Random Grid Search Parameters

AutoML performs a hyperparameter search over a variety of H2O algorithms in order to deliver the best model. In the table below, we list the hyperparameters, along with all potential values that can be randomly chosen in the search. If these models also have a non-default value set for a hyperparameter, we identify it in the list as well. Random Forest and Extremely Randomized Trees are not grid searched (in the current version of AutoML), so they are not included in the list below.

Note: AutoML does not run a standard grid search for GLM (returning all the possible models).
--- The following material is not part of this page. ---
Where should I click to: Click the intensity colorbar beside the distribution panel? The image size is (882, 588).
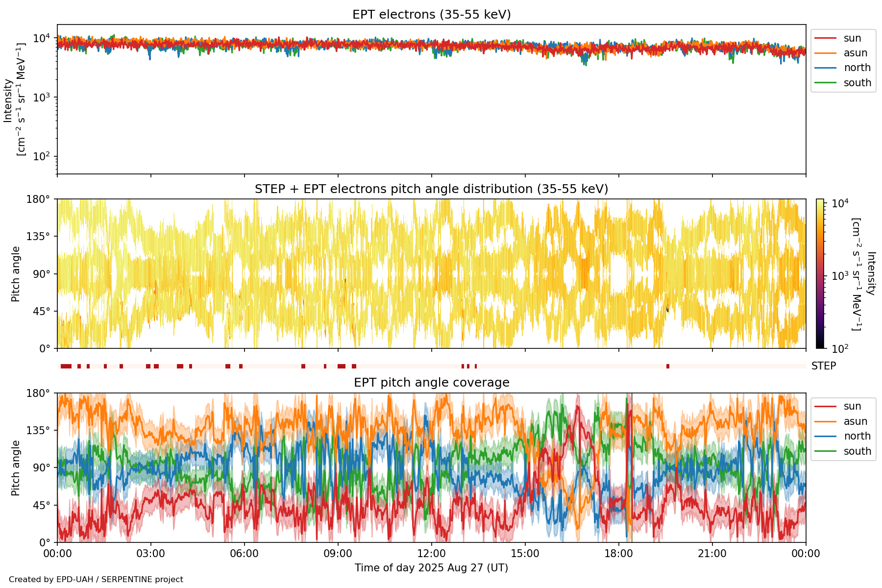tap(820, 273)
Instead AutoML builds a single model with lambda_search enabled and passes a list of alpha values. It returns only the model with the best alpha-lambda combination rather than one model for each alpha-lambda combination.

GLM Hyperparameters

This table shows the GLM values that are searched over when performing AutoML grid search. Additional information is available here.
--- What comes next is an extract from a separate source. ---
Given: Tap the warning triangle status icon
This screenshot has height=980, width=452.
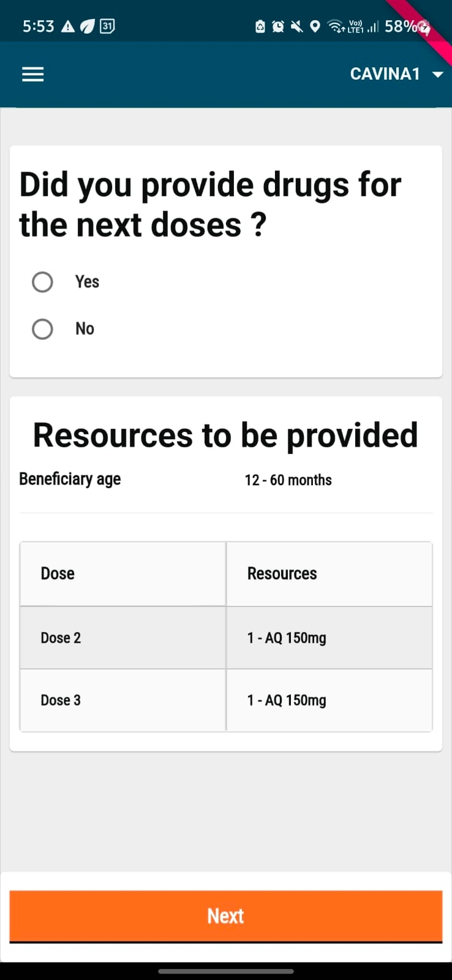Looking at the screenshot, I should 68,26.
Note: GLM uses its own internal grid search rather than the H2O Grid interface. For GLM, AutoML builds a single model with lambda_search enabled and passes a list of alpha values. It returns a single model with the best alpha-lambda combination rather than one model for each alpha.

Parameter

Searchable Values

alpha

{0.0, 0.2, 0.4, 0.6, 0.8, 1.0}

XGBoost Hyperparameters

This table shows the XGBoost values that are searched over when performing AutoML grid search. Additional information is available here.

Parameter

Searchable Values

booster

gbtree, dart

col_sample_rate

{0.6, 0.8, 1.0}

col_sample_rate_per_tree

{0.7, 0.8, 0.9, 1.0}

max_depth

{5, 10, 15, 20}

min_rows

{0.01, 0.1, 1.0, 3.0, 5.0, 10.0, 15.0, 20.0}

ntrees

Hard coded: 10000 (true value found by early stopping)

reg_alpha

{0.001, 0.01, 0.1, 1, 10, 100}

reg_lambda

{0.001, 0.01, 0.1, 0.5, 1}

sample_rate

{0.6, 0.8, 1.0}

GBM Hyperparameters

This table shows the GLM values that are searched over when performing AutoML grid search. Additional information is available here.

Parameter

Searchable Values

col_sample_rate

{0.4, 0.7, 1.0}

col_sample_rate_per_tree

{0.4, 0.7, 1.0}

learn_rate

Hard coded: 0.1

max_depth

{3, 4, 5, 6, 7, 8, 9, 10, 11, 12, 13, 14, 15, 16, 17}

min_rows

{1, 5, 10, 15, 30, 100}

min_split_improvement

{1e-4, 1e-5}

ntrees

Hard coded: 10000 (true value found by early stopping)

sample_rate

{0.50, 0.60, 0.70, 0.80, 0.90, 1.00}

Deep Learning Hyperparameters

This table shows the Deep Learning values that are searched over when performing AutoML grid search. Additional information is available here.

Parameter

Searchable Values

activation

Hard coded: RectifierWithDropout

epochs

Hard coded: 10000 (true value found by early stopping)

epsilon

{1e-6, 1e-7, 1e-8, 1e-9}

hidden

  • Grid search 1: {20}, {50}, {100}

  • Grid search 2: {20, 20}, {50, 50}, {100, 100}

  • Grid search 3: {20, 20, 20}, {50, 50, 50}, {100, 100, 100}

hidden_dropout_ratios

  • Grid search 1: {0.1}, {0.2}, {0.3}, {0.4}, {0.5}

  • Grid search 2: {0.1, 0.1}, {0.2, 0.2}, {0.3, 0.3}, {0.4, 0.4}, {0.5, 0.5}

  • Grid search 3: {0.1, 0.1, 0.1}, {0.2, 0.2, 0.2} {0.3, 0.3, 0.3}, {0.4, 0.4, 0.4}, {0.5, 0.5, 0.5}

input_dropout_ratio

{0.0, 0.05, 0.1, 0.15, 0.2}

rho

{0.9, 0.95, 0.99}

Additional Information

AutoML development is tracked here. This page lists all open or in-progress AutoML JIRA tickets.